– Sí, tú te referías a eso, pero… ¿y si a él se le hubiese ocurrido hablar de otra cosa?
– ¿De qué otra cosa?
– De la investigación que está teniendo lugar en nuestro departamento.
– ¿Por qué iba a haber hablado de eso?
– Para ponerme en evidencia -dice ella-. Por si no te habías dado cuenta, el señor Brower y yo no estamos exactamente a partir un piñón. Hay quien dice que él desea mi puesto. ¿Qué le hubiera costado empezar a hacer acusaciones absurdas? Decir que yo había destruido documentos de mi oficina. La prensa estaba allí. La taquígrafa del tribunal estaba tomando nota de todo.
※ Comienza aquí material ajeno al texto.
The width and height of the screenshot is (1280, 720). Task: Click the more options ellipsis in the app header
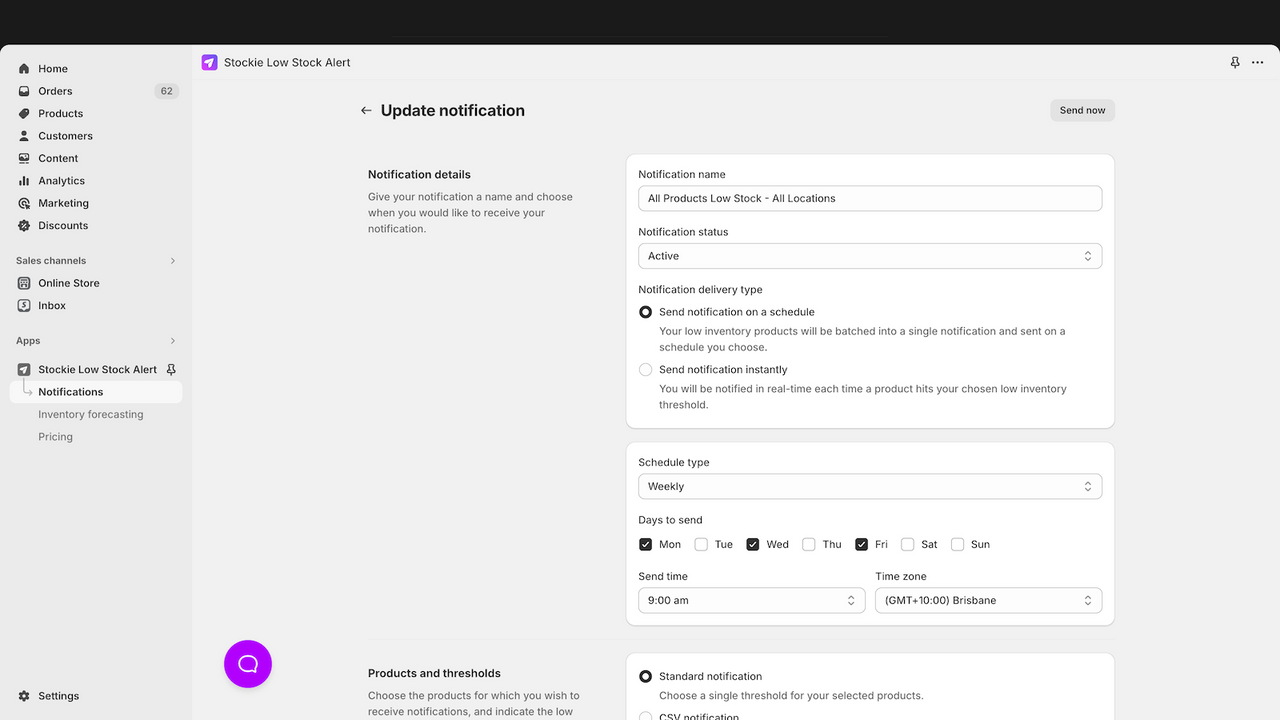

– Brower no hizo nada de eso.
– Pero no fue gracias a ti.
– Estás exagerando -le digo, aunque lo cierto es que cuando le hice las preguntas a Brower estaba corriendo un riesgo calculado.
– ¿Sabías que yo figuro en la lista de testigos de Ryan? -me pregunta Susan.
– Vi tu nombre. Pero en esa lista estás tú y la mitad de los habitantes del estado. Eso no significa que vaya a llamarte a testificar. Casi espero que también me cite a mí.
Ella me mira, sorprendida. Le digo que estaba bromeando. Peltro jamás lo permitiría. El proceso sería declarado nulo en un abrir y cerrar de ojos.
– Pero yo sí estoy en la lista -dice ella-. ¿Por qué no me lo dijiste?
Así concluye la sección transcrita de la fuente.